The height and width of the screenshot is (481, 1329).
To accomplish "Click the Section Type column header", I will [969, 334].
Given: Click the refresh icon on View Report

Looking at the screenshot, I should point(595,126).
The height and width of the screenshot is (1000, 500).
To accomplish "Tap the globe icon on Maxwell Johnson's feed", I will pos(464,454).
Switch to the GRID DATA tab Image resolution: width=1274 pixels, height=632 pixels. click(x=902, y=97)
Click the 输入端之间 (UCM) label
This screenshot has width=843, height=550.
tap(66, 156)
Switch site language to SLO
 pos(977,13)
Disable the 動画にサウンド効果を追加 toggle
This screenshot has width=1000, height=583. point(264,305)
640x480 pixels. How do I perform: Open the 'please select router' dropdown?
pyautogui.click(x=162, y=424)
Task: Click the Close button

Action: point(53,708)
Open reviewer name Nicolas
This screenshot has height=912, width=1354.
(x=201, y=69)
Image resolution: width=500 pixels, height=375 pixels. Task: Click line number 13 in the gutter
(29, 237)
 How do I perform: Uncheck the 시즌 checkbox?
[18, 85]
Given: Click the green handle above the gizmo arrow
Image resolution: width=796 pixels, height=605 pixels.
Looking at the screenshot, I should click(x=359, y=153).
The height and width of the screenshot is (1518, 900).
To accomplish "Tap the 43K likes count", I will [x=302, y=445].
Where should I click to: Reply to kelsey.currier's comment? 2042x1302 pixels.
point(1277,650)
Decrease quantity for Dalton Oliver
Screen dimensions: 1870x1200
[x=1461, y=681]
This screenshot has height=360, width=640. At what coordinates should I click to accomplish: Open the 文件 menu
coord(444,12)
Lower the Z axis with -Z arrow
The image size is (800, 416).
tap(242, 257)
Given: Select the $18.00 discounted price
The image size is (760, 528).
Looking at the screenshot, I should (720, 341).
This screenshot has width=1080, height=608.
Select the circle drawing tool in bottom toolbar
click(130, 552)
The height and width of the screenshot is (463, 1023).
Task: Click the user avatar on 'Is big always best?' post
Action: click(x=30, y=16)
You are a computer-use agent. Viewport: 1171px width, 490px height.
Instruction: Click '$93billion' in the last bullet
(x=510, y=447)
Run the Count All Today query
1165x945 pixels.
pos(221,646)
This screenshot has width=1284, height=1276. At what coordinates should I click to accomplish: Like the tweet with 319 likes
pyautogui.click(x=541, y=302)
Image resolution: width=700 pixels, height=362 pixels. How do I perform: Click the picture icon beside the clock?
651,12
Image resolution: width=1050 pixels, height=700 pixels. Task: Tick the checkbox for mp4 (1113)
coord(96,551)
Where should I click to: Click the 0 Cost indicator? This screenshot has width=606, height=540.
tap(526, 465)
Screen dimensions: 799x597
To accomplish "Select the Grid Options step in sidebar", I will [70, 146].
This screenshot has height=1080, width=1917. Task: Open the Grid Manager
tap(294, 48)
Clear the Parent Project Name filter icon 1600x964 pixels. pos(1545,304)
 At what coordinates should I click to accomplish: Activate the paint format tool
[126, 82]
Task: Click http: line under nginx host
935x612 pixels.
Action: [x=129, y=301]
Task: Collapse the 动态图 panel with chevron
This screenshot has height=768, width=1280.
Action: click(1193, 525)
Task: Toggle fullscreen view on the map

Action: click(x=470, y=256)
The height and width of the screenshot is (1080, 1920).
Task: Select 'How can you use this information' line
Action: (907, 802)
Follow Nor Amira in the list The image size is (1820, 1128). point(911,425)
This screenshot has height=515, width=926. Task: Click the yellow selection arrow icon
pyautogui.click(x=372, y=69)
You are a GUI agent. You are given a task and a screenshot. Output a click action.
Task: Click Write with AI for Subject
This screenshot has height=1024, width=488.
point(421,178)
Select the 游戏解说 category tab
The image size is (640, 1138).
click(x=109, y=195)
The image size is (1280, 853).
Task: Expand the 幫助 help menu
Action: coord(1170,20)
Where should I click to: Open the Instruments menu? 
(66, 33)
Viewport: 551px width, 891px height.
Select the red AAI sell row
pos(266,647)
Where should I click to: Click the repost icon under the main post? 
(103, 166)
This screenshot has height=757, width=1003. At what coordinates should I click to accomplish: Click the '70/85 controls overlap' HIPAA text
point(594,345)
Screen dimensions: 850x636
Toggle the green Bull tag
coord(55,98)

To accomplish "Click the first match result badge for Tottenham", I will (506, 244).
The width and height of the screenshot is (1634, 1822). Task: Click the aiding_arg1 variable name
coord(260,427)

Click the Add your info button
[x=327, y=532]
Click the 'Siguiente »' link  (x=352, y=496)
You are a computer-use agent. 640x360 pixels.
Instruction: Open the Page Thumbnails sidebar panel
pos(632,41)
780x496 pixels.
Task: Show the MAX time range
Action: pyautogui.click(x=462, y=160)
..........
▸ **Goal of the exercise**:
Reproduce precisely, and with no line left out, each line from the top of the entries through the line that carries "Given: Click the green".

▸ **Written response**:
The height and width of the screenshot is (481, 1329).
To accomplish "Click the Section Type column header", I will [969, 334].
Given: Click the refresh icon on View Report

Looking at the screenshot, I should point(595,126).
The height and width of the screenshot is (1000, 500).
To accomplish "Tap the globe icon on Maxwell Johnson's feed", I will pos(464,454).
Switch to the GRID DATA tab Image resolution: width=1274 pixels, height=632 pixels. click(x=902, y=97)
Click the 输入端之间 (UCM) label
This screenshot has width=843, height=550.
tap(66, 156)
Switch site language to SLO
 pos(977,13)
Disable the 動画にサウンド効果を追加 toggle
This screenshot has width=1000, height=583. point(264,305)
640x480 pixels. How do I perform: Open the 'please select router' dropdown?
pyautogui.click(x=162, y=424)
Task: Click the Close button

Action: point(53,708)
Open reviewer name Nicolas
This screenshot has height=912, width=1354.
(x=201, y=69)
Image resolution: width=500 pixels, height=375 pixels. Task: Click line number 13 in the gutter
(29, 237)
 How do I perform: Uncheck the 시즌 checkbox?
[18, 85]
Given: Click the green handle above the gizmo arrow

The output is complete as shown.